Eu já havia dito em outro post que o recente episódio envolvendo alegações de abuso envolvendo Harvey Weinstein poderiam causar uma revolução social dentro de Hollywood.


Jamais alguém podia imaginar que isso fosse tomar as proporções que tomou.


Pra ter uma noção do impacto, vejamos o caso envolvendo Kevin Spacey. Como muitos já devem saber, Spacey foi acusado pelo ator Anthony Rapp de tê-lo assediado quando este tinha 14 anos. Isso não somente induziu outros a levantarem suas vozes contra Spacey mas também fez com que o ator revelasse sua sexualidade de forma inesperada. Como esperado, o Netflix se pronunciou decidindo cortar quaisquer laços profissionais com Spacey, e interrompeu as filmagens da última temporada de House of Cards, a fim de decidir como prosseguir sem seu protagonista.

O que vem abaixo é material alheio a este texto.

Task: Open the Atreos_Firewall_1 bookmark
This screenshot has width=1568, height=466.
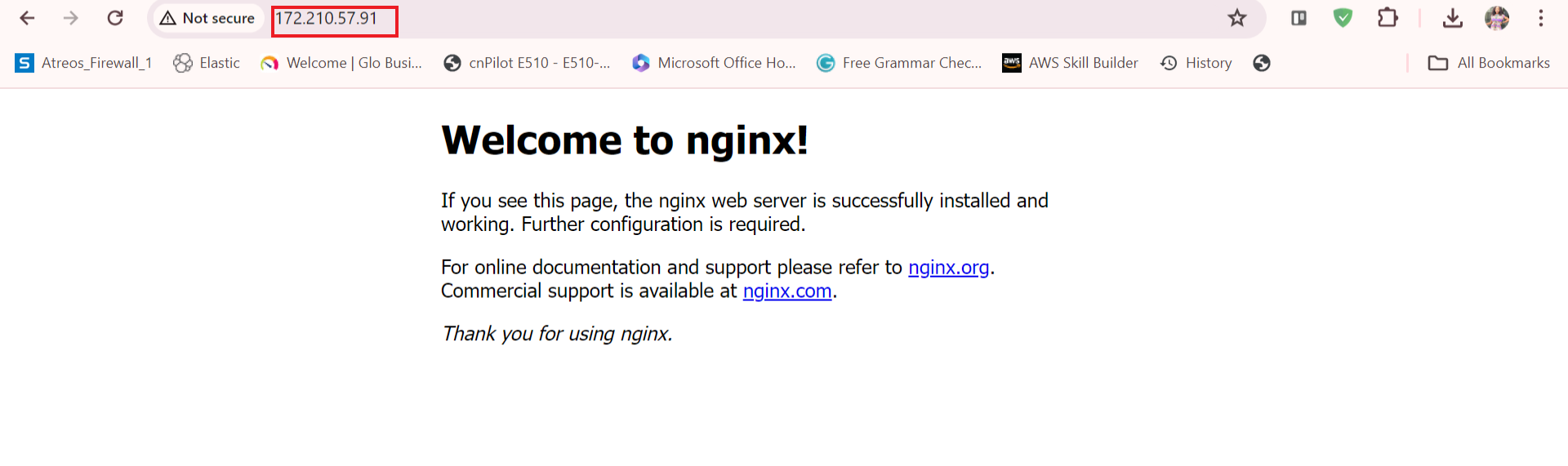Action: tap(83, 63)
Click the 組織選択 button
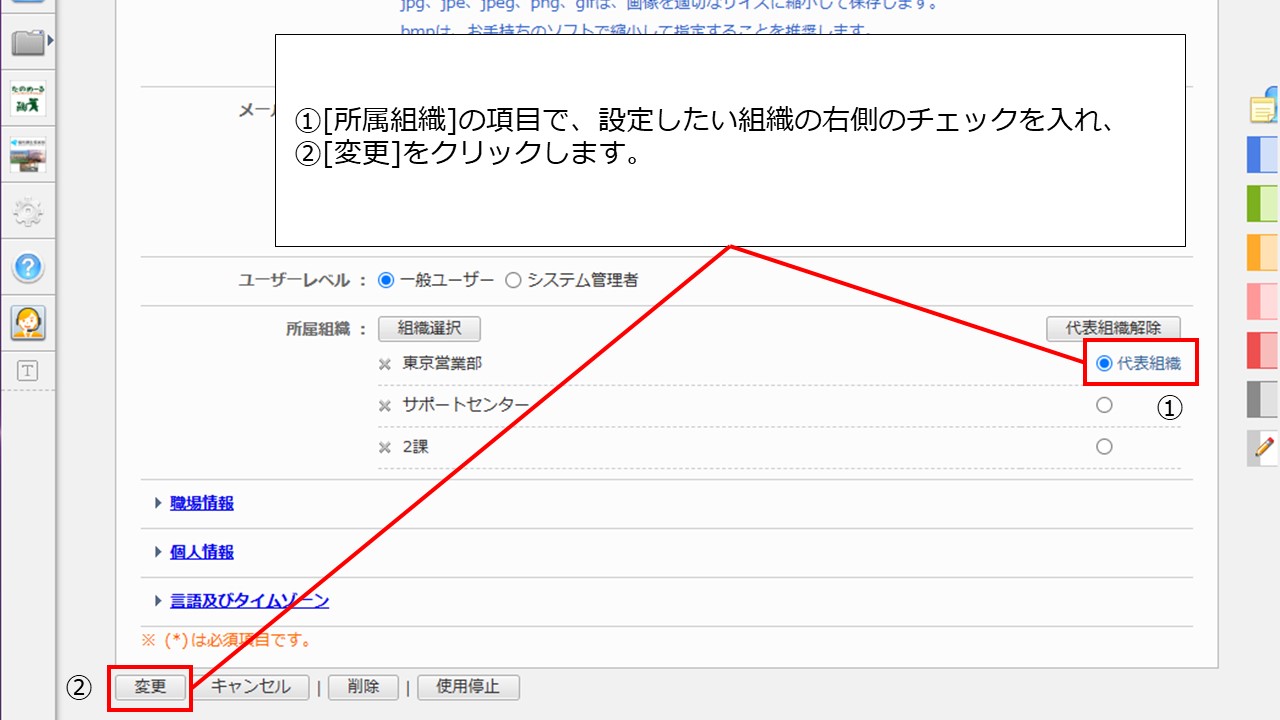The width and height of the screenshot is (1280, 720). 429,328

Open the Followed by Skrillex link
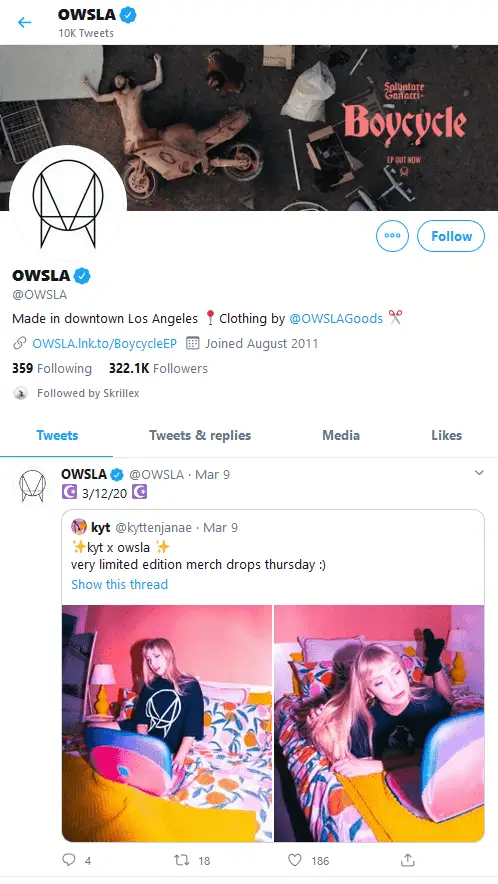pyautogui.click(x=88, y=393)
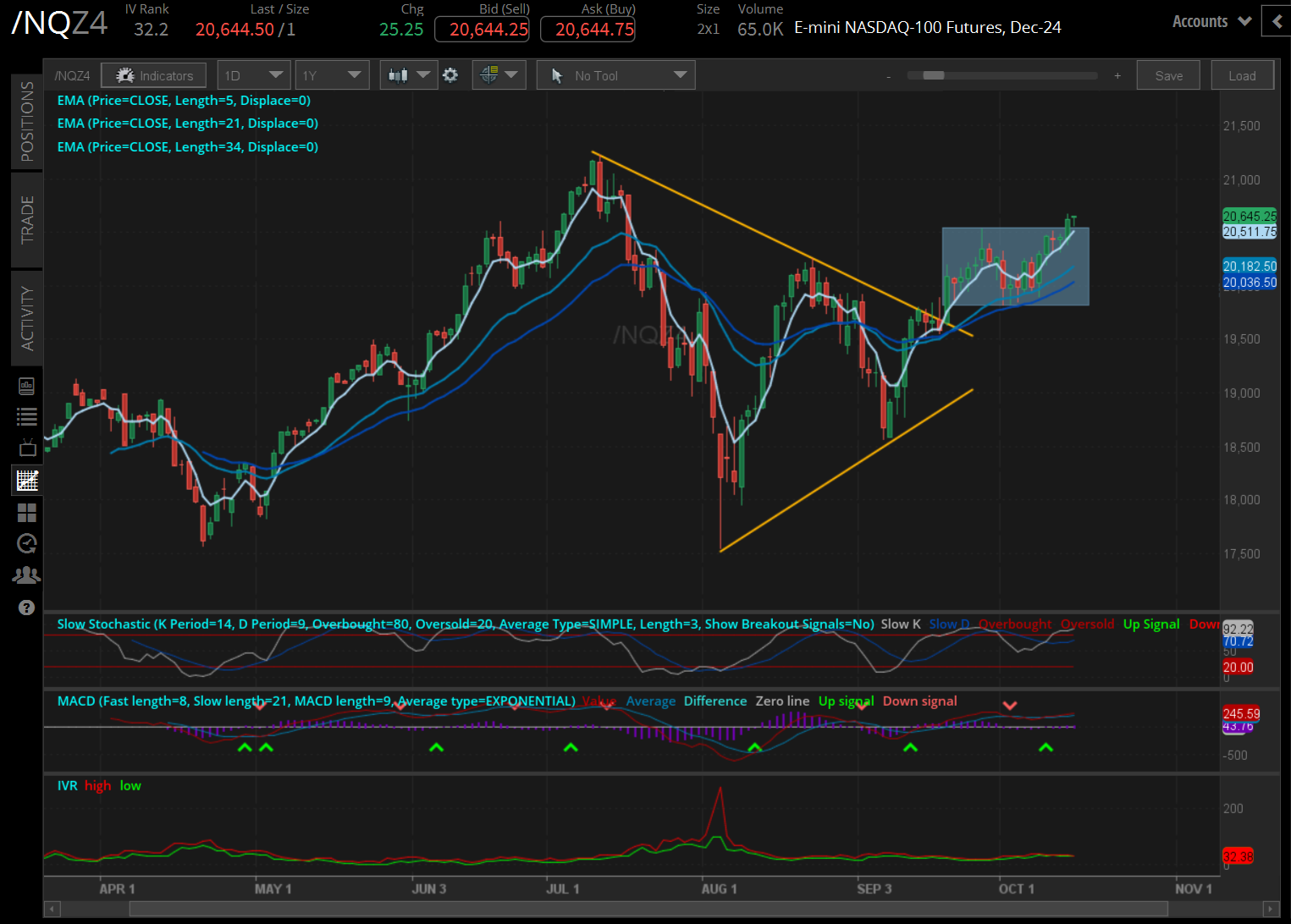Toggle the IVR study label
1291x924 pixels.
coord(66,785)
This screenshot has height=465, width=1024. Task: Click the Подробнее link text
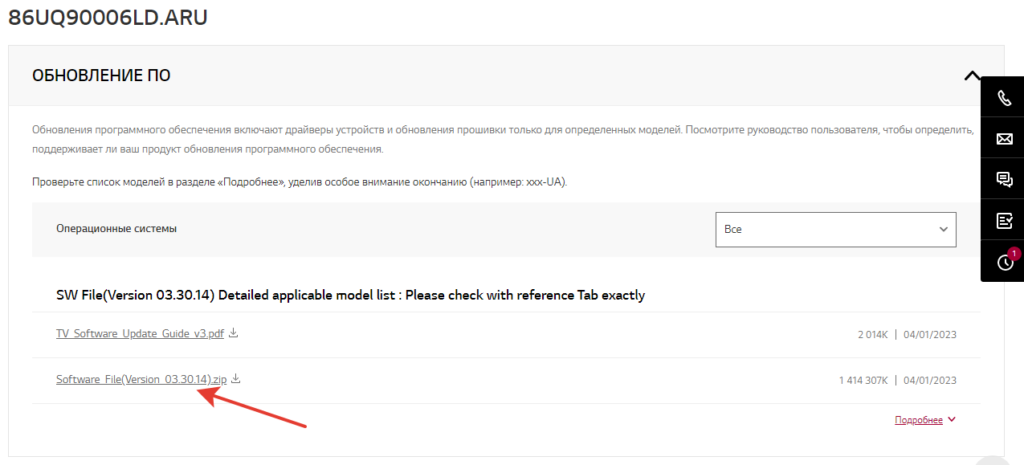click(x=918, y=420)
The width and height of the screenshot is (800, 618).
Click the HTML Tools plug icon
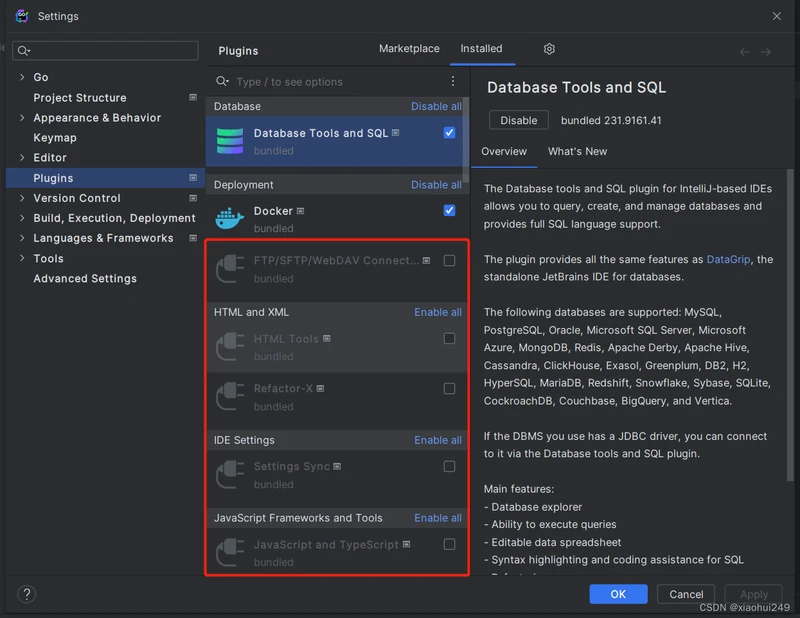(230, 347)
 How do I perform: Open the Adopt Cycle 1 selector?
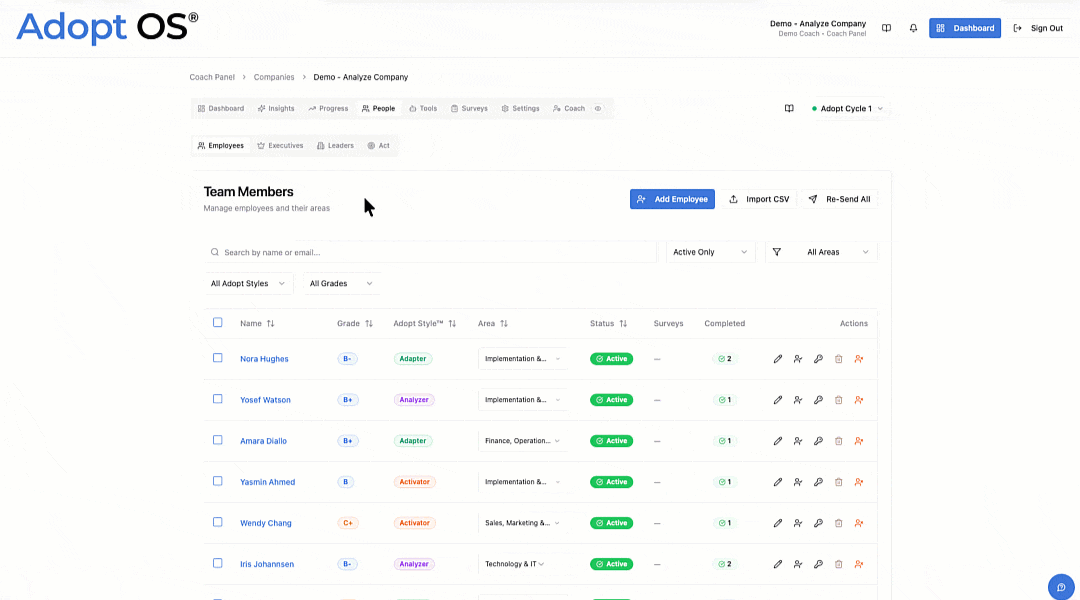847,108
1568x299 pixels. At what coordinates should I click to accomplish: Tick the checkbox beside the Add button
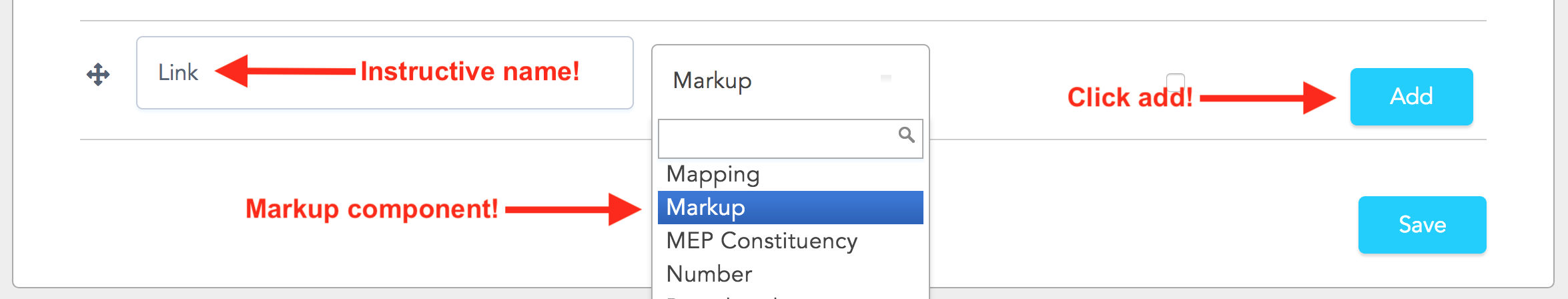(1176, 82)
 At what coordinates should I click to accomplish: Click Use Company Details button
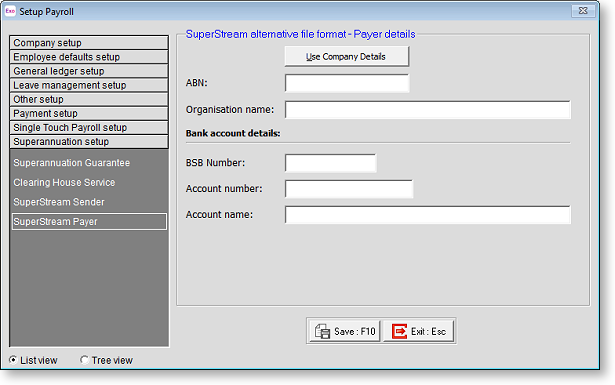[x=346, y=56]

Só que a represália não parou por aí.


Spacey já havia filmado o longa Todo o Dinheiro do Mundo, novo longa de Ridley Scott que conta a história do sequestro de um magnata do petróleo, que ocorreu na Itália nos anos 1970. Scott e a Sony Pictures resolveram cortar Spacey completamente do filme, subsituindo-o com Christopher Plummer, que terá de refilmar todas as cenas. A Sony está investindo 10 milhões de dólares para resolver isso.


Só tem um detalhe: a data de estreia do filme não foi adiada. Ela permanece sendo 22 de dezembro de 2017.


Resumindo: Scott e Plummer tem cerca de um mês para refilmar todas as cenas que eram com Spacey, e Scott ainda montar uma edição final do filme.


Levem em conta que todas as cenas com outros atores que não serão alteradas são cenas em que estão reagindo as ações e presença de um personagem vivido por Spacey. Há duas possibilidades: ou o filme será um desastre mal editado, ou Ridley Scott conseguirá produzir um feito histórico digno de vencer qualquer Oscar.


Nunca antes em Hollywood isso havia acontecido. Mudar um filme completamente com menos de um mês faltando para seu lançamento é estarrecedor.


É esse o impacto que estamos vendo. O episódio com Weinstein foi apenas o estopim. Até um estúdio como a Sony - que vem passando por apertos financeiros nos últimos anos - se vê disposto a gastar dinheiro para evitar a má publicidade de uma estrela no meio de um escândalo desses. Isso é resultado direto do efeito cascata que a repúdia e revolta a respeito desses casos vem causando na web.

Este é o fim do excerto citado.